Aim A:
From the notebook on renovation vote snapshots, quote the passage starting at "# Consistency over" and ending at "but won't drop.".

Excerpted passage:
# Consistency over time

Over a week (02.06.2017 - 09.06.2017) each day I did a snapshot of renovation votes dataset. During this week voting was going and figures are still not final yet (voting ends at 15.06.2017). So each snaphot captures subsequent intermidiate voting figures. Idea behind this notebook is to check how consistent are changes in those figures. For example one can expect that attendance for house either will stay the same or grow, but won't drop.

In [1]:
%matplotlib inline

import json
import pandas as pd
import numpy as np
import seaborn as sns
from haversine import haversine

Read and merge datasets.

In [2]:
days = [2, 4, 5, 6, 7, 8, 9]
l = []
for i in days:
    with open('../data/renovation_votes_{}0617.json'.format(str(i).rjust(2,'0'))) as file:    
        data = json.load(file)

Aim B:
Rewrite the part of the listing starting at the line that contains "The width and height of the screenshot is (1366, 768)." and ending at the line that contains "will (222, 476).", with the requests kept and 106 added to each coordinate in the answers. Give only those lines.

Material to process:
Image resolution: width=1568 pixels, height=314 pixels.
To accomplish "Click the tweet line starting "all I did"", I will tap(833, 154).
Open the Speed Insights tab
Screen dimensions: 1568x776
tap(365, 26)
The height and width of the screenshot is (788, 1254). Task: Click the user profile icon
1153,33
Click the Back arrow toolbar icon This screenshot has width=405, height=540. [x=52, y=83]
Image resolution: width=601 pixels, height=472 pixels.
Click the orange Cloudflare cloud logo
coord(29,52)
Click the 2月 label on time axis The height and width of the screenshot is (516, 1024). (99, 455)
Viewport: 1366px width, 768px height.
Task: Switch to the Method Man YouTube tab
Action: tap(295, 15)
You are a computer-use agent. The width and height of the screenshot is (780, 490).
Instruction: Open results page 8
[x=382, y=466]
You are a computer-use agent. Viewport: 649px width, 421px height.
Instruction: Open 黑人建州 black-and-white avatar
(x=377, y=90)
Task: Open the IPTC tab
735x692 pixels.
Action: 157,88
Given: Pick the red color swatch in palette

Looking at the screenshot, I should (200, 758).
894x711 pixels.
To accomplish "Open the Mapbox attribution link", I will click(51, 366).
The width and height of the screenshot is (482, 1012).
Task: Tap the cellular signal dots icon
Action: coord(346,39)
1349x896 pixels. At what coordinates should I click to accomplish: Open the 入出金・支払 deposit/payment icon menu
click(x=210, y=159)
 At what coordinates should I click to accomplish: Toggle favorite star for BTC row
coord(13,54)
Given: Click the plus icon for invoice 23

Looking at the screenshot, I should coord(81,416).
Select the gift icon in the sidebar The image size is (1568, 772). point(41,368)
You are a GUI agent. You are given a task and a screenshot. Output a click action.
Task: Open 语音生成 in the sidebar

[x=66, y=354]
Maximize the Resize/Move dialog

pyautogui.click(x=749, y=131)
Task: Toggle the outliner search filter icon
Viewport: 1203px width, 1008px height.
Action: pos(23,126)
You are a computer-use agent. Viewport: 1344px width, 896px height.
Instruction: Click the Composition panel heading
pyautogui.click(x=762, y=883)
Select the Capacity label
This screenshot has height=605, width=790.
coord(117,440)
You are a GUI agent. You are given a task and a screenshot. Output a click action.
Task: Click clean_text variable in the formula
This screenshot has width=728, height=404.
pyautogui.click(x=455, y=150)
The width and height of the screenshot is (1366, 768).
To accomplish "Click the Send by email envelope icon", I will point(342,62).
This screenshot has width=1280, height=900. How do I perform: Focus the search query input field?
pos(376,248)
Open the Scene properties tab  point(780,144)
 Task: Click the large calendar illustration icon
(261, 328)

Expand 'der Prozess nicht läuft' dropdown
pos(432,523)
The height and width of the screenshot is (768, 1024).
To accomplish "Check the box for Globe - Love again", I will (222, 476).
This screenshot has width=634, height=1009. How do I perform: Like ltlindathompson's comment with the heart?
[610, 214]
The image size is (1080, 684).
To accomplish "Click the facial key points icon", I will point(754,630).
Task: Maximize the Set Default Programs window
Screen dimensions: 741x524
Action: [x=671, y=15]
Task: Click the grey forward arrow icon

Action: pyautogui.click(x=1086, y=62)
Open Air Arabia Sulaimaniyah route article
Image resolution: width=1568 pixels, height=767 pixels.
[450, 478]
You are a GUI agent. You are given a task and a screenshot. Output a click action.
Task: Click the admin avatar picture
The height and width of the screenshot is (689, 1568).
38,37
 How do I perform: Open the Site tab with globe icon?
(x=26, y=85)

Exercise output A:
# Consistency over time

Over a week (02.06.2017 - 09.06.2017) each day I did a snapshot of renovation votes dataset. During this week voting was going and figures are still not final yet (voting ends at 15.06.2017). So each snaphot captures subsequent intermidiate voting figures. Idea behind this notebook is to check how consistent are changes in those figures. For example one can expect that attendance for house either will stay the same or grow, but won't drop.

Exercise output B:
The width and height of the screenshot is (1366, 768).
To accomplish "Click the Send by email envelope icon", I will point(448,168).
This screenshot has width=1280, height=900. How do I perform: Focus the search query input field?
pos(482,354)
Open the Scene properties tab  point(886,250)
 Task: Click the large calendar illustration icon
(367, 434)

Expand 'der Prozess nicht läuft' dropdown
pos(538,629)
The height and width of the screenshot is (768, 1024).
To accomplish "Check the box for Globe - Love again", I will (328, 582).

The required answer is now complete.